Several folks contributed to the flowering trees of Bengaluru ranging from a dynamic forest officer SG Neginhal, who worked with former chief minister Gundu Rao to increase the number of trees in the city. But if I had to pick, I would pick a German and a Sultan for changing the landscape of the city. In 1760, Hyder Ali, who was generally “rough and tough” to use a Bengaluru phrase, was so enamoured by the Mughal gardens that he set aside 40 acres to create a park called Lalbagh. His son, Tipu Sultan, added 30 more acres. The British tripled it.

Today, Lalbagh sprawls over 240 acres in Jayanagar. The routine is that you walk or jog in the morning and repair to a darshini or MTR for a filter coffee and thindi (tiffin) after. Every second Sunday, a birdwatchers’ group gets together in the morning to spot flycatchers and shrikes. Ecoedu.com regularly organises educational walks that focus on the countless creepers and other quirky plants that make their home in Lalbagh. But the thrill of Lalbagh for geologists is that just beyond its main entrance lies a three-billion-year-old Peninsular Gneiss, one of the oldest in the world.

It was a German horticulturist who took Hyder Ali’s vision to near-poetic heights. Handpicked by Maharajah Krishnaraja Wodeyar to landscape the palace gardens, Gustav Hermann Krumbiegel left his stamp all over Bengaluru. It was Krumbiegel’s idea to flank the boulevards with sequentially flowering trees: red silk cotton in January, pongams in February, pink tabebuias and purple jacarandas in March, Cassia javanica in April, scarlet gulmohar in May, pink bauhinias in June, rain tree in July, Colvillea racemosa in August, golden cassia in September, Amherstia in October and November, and fragrant white millingtonia in December. Then there are the Nagalinga flowers, which enshrine what looks like a Shivalinga, that flower through the year.

For me, the pleasure of Bengaluru is its trees. Upright and noble, they offer shade without discrimination. They allow you to pause and ponder under their life-giving arms. And, they are the lifeline of what will now become the catchphrase, Wild Karnataka.

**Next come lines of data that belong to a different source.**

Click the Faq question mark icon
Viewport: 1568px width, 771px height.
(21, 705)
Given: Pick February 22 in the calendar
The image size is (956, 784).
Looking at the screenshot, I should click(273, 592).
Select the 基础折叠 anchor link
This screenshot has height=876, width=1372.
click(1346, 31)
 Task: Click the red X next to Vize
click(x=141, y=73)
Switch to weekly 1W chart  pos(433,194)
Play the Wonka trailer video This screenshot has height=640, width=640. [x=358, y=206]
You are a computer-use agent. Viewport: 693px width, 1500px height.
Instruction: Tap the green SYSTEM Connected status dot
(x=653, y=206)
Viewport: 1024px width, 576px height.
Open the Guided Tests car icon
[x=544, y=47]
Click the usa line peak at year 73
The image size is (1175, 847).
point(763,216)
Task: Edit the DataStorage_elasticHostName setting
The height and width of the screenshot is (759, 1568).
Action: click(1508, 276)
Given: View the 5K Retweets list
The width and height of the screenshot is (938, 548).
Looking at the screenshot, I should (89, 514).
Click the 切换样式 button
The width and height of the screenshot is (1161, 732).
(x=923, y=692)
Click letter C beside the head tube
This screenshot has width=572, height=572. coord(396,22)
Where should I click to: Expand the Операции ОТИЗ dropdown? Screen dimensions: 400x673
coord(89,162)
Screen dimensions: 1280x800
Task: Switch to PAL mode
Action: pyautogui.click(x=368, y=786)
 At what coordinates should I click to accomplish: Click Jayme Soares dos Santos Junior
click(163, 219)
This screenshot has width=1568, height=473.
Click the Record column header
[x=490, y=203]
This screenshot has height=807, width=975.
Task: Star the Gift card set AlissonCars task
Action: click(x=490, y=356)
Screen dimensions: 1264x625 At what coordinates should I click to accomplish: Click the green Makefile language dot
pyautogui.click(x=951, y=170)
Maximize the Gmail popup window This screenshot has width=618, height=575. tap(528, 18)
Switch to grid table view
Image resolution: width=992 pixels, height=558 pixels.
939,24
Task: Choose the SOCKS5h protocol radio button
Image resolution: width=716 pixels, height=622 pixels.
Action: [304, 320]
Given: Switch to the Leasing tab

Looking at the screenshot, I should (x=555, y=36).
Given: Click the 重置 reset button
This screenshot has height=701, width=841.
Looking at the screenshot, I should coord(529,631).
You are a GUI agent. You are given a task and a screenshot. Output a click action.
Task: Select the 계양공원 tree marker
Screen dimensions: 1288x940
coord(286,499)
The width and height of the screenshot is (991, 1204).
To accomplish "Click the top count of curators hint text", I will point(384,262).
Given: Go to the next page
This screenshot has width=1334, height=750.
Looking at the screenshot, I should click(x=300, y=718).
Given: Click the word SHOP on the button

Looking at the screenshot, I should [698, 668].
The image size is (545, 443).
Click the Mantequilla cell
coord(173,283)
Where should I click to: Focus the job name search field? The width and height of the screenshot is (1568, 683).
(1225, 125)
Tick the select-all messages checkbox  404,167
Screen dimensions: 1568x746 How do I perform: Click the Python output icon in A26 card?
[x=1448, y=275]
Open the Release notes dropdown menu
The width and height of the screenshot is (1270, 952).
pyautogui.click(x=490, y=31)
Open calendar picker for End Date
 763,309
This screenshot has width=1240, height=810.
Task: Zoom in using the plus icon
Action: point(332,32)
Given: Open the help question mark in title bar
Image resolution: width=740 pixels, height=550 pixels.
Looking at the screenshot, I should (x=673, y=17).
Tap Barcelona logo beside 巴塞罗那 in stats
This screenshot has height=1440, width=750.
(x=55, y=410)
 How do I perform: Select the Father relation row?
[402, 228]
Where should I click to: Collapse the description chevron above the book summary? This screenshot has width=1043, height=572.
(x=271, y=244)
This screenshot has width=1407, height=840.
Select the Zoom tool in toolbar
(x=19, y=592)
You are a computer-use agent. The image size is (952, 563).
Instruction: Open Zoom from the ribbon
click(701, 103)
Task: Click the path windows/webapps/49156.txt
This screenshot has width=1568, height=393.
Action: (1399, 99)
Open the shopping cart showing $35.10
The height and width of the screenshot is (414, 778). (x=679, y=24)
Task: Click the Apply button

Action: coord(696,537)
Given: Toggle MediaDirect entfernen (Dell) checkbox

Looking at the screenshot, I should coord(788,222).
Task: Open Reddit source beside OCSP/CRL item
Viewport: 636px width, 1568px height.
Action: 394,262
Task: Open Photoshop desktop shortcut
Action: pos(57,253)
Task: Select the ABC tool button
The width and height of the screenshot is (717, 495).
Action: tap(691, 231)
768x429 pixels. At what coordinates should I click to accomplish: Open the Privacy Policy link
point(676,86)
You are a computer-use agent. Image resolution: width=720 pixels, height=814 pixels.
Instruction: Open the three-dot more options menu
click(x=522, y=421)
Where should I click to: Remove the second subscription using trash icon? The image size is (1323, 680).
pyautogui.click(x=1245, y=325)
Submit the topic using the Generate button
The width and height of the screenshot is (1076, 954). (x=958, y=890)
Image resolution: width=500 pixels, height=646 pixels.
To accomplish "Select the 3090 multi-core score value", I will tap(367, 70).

This state advertises itself as “One State Many Worlds.” It isn’t nearly as catchy at Kerala’s “God’s Own Country,” but probably more accurate. Where else can you go white-water rafting on the Kali river, or climb Kudremukh peak, or visit the place where coffee originated (Baba Budangiri). Bengaluru is a hub, not just for IT but for many worlds, as it were.